Steps to reproduce the behavior

Create and start simple Hypnotoad app
Send a SIGQUIT to a worker process to end it gracefully
The worker's manager will send a second SIGQUIT
Depending on timing, the worker will reset its signal handlers to SIG_DFL before catching the second SIGQUIT, causing it to dump its core

In more detail:

Unpack the attached tarfile which has my app and update mojo_server_wrapper.pl to have the correct $ENV{REPRO_PATH} (you could most likely use any Hypnotoad/Prefork app, but I figured a working example would be best)

hypno.tar.gz

Start the app from terminal (A)

brsakai@brsakai-1151:~/hypno$ ./mojo_server_wrapper.pl
[2023-03-09 19:03:32.09625] [29198] [info] Listening at "http://127.0.0.1:8080"
Web application available at http://127.0.0.1:8080
[2023-03-09 19:03:32.09659] [29198] [info] Manager 29198 started
[2023-03-09 19:03:32.09910] [29199] [info] Worker 29199 started
[2023-03-09 19:03:32.10025] [29200] [info] Worker 29200 started
[2023-03-09 19:03:32.10118] [29201] [info] Worker 29201 started
[2023-03-09 19:03:32.10202] [29202] [info] Worker 29202 started
[2023-03-09 19:03:32.10239] [29198] [info] Creating process id file "/tmp/mojo_server.pid"
[2023-03-09 19:03:32.10248] [29203] [info] Worker 29203 started

strace one of the workers from another terminal (B)
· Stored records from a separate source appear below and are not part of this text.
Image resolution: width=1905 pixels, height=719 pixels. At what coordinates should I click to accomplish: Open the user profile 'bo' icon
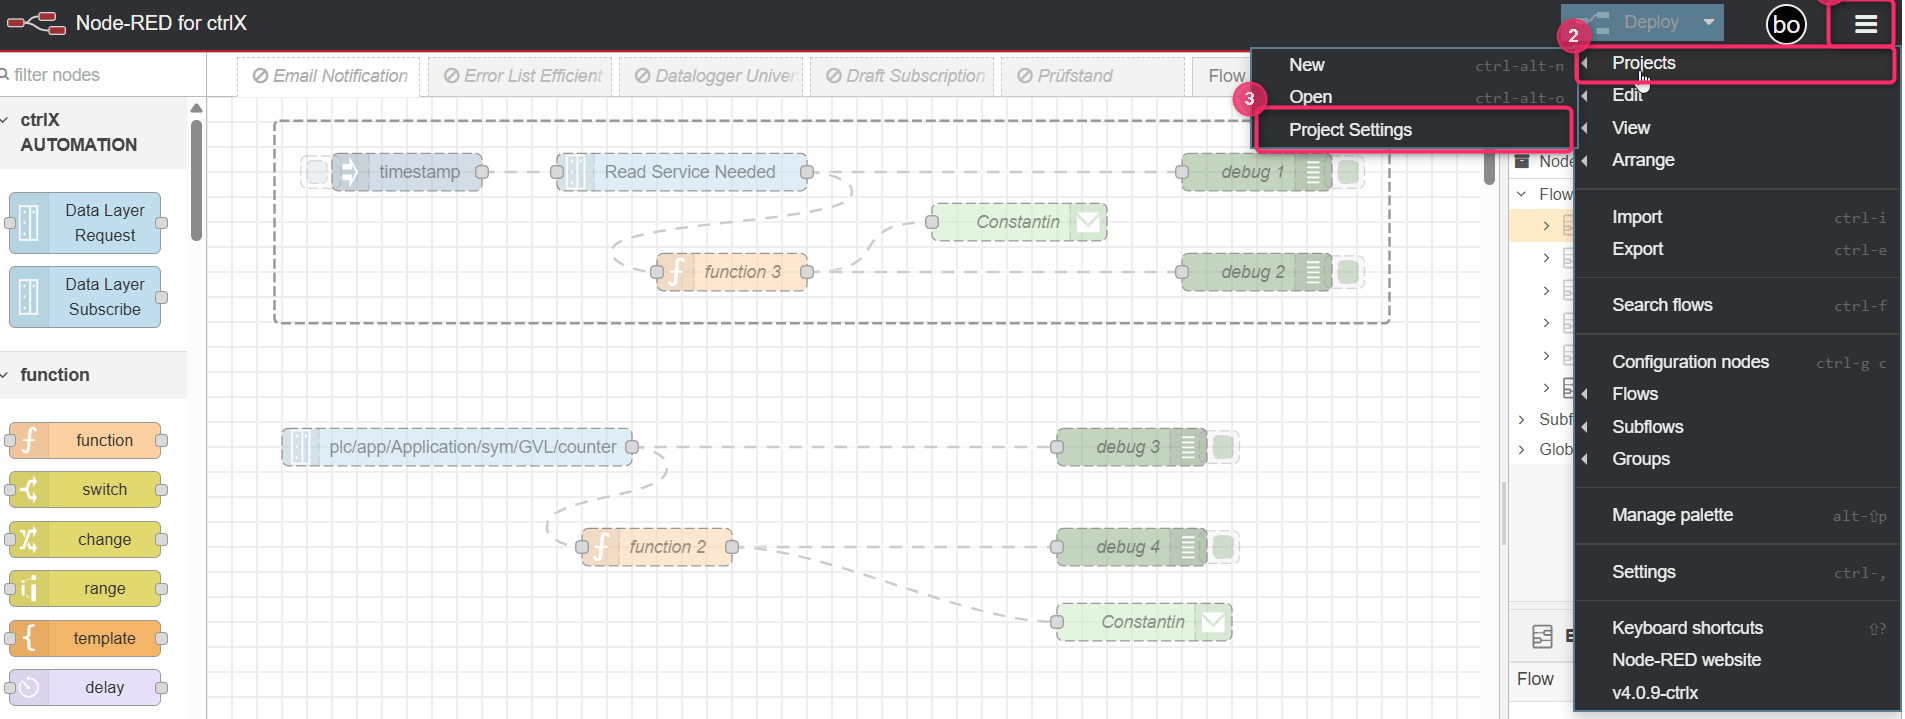click(1786, 24)
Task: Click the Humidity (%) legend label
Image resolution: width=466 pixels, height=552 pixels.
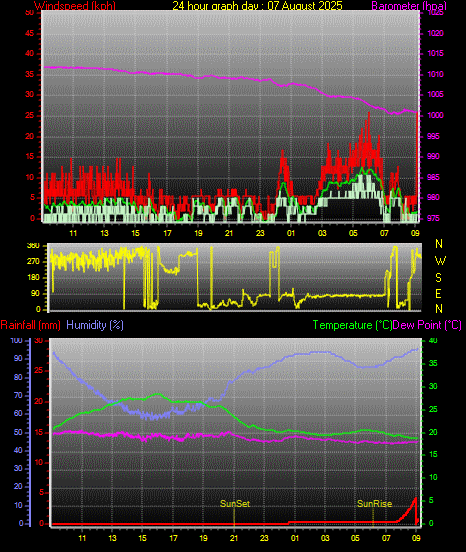Action: 95,325
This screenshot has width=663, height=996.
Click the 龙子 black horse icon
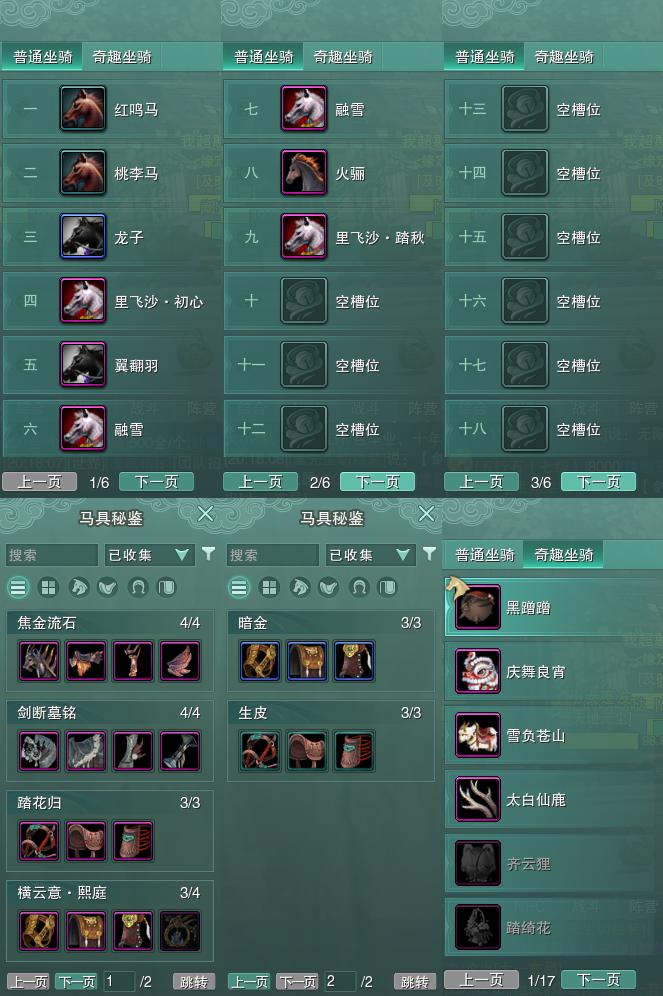click(x=83, y=236)
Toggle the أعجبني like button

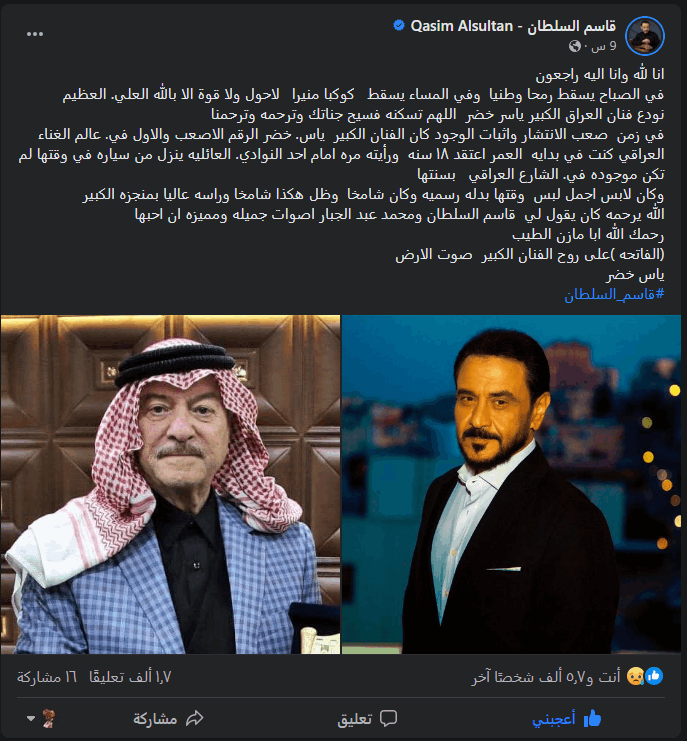click(567, 719)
brsakai@brsakai-1151:~$ sudo strace -p 29199
strace: Process 29199 attached
epoll_wait(8,

Issue a kill -QUIT from a third terminal (C)

brsakai@brsakai-1151:~$ kill -QUIT 29199

Observe that the kill signal is received in the strace output (note that two SIGQUIT are received, one from terminal (C) and one from the manager)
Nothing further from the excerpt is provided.